Als der 1961 gerade mal 23jährige Franz Disse seine Stelle als Industriekaufmann bei der Westfälischen Union in Hamm kündigte, wunderten sich Vorgesetzte und Kollegen, dass jemand freiwillig vom größten Drahtunternehmen Europas zu einem mittelständischen Familienbetrieb in die Provinz wechseln wollte. Die Provinz war Soest und das Unternehmen hieß Drahtwerke Rösler. Die Geschichte der Drahtwerke Rösler begann in Lippborg, wo im Jahre 1830 der Siebmacher und im Handel erfahrene Joseph Rösler die Herstellung von Drahtartikeln des täglichen Bedarfs wie etwa Kartoffelkörbe aufnahm. Als der Standort 1920 nach Soest verlegt wurde, firmierte das Unternehmen selbstbewusst unter „Drahtgewebe- und Geflechte-Fabrik, Verzinkerei, Sägewerk und Gitter-Fabrik Josef Rösler Lippborg i.W.“.

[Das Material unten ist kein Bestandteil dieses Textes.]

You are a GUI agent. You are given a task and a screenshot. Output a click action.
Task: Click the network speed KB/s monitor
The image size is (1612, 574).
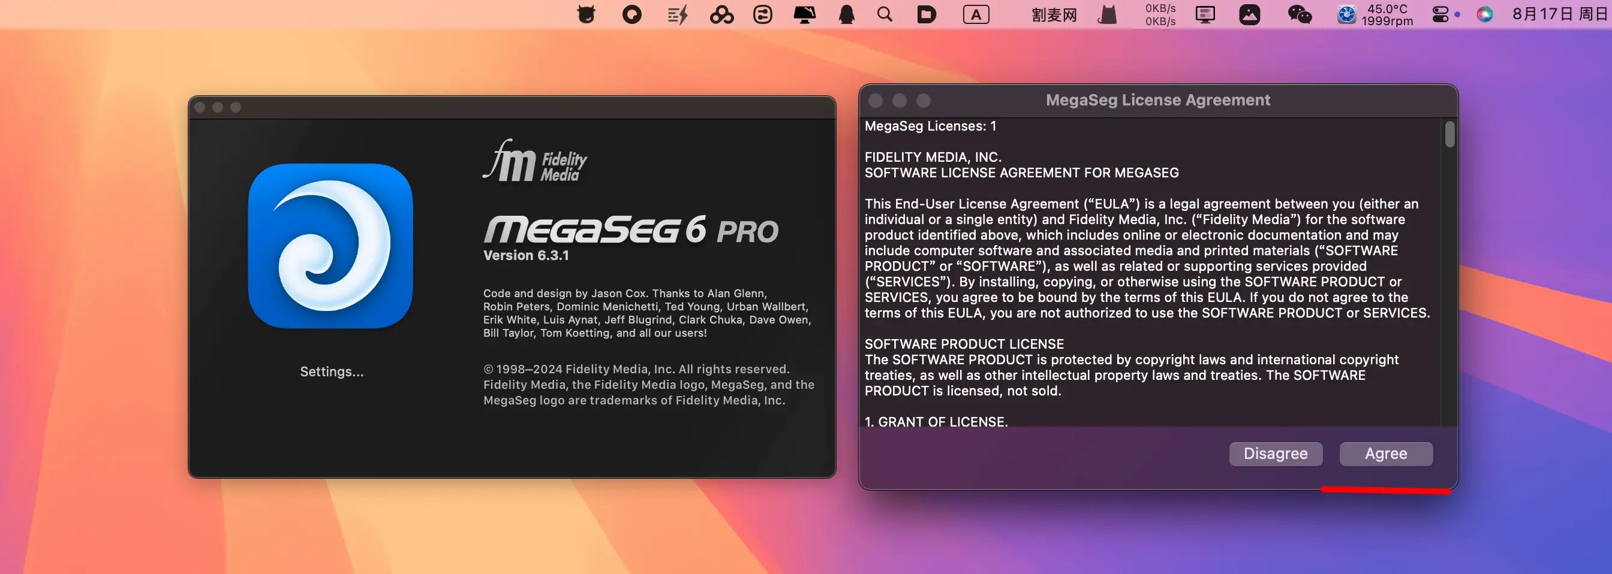click(1160, 14)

Franz Disse, der bei Rösler schon 1962 zum Handlungsbevollmächtigten und zwei Jahre später zum Leiter des gesamten Verkaufsbereichs ernannt wurde, kennt die Geschichte „seines Unternehmens“ aus dem Effeff: „1945 lag das Drahtwerk auf dem Areal am Opmünder Weg unter Trümmern begraben, Bomben hatten den Betrieb zu 80 Prozent zerstört. Soweit möglich wurden die Fertigungshallen wieder instandgesetzt und erweitert. Nach der Währungsreform 1948 verbesserten sich die Geschäftsergebnisse von Jahr zu Jahr, was umfangreiche Investitionen ermöglichte. Firmeninhaber in nunmehr vierter Generation waren die Brüder Josef und Walter Rösler. Josef Rösler führte das Unternehmen mit der Sorgfalt eines ordentlichen Kaufmanns.“

Mehr als 35 Jahre seines Berufslebens verbrachte Franz Disse bei Rösler, wo er 1968 zum Prokuristen ernannt wurde. Gerne erinnert er sich an die spannenden und sehr erfolgreichen 1960er-Jahre: „Mitte des Jahrzehnts arbeiteten 250 Mitarbeiter bei uns. Produziert wurde in zwei Schichten, bei Bedarf auch in drei. Es war die Zeit der Vollbeschäftigung mit einer Arbeitslosenquote von nur einem Prozent im Durchschnitt von zehn Jahren.“ Da am Opmünder Weg keine Erweiterungsmöglichkeit bestand, begannen Ende der 1960er-Jahre die Planungen für eine schrittweise Verlagerung der Produktion zur Langen Wende im Gewerbegebiet Südost, womit 1970 begonnen wurde. Nachdem 1991 die beiden Rösler-Eigentümerfamilien das Soester Unternehmen an die Schwalmtaler Rösler Draht AG verkauft hatten, übernahm 1995 der belgische Drahtverarbeiter N.V. Bekaert S.A. das Aktienkapital der Rösler Draht AG. 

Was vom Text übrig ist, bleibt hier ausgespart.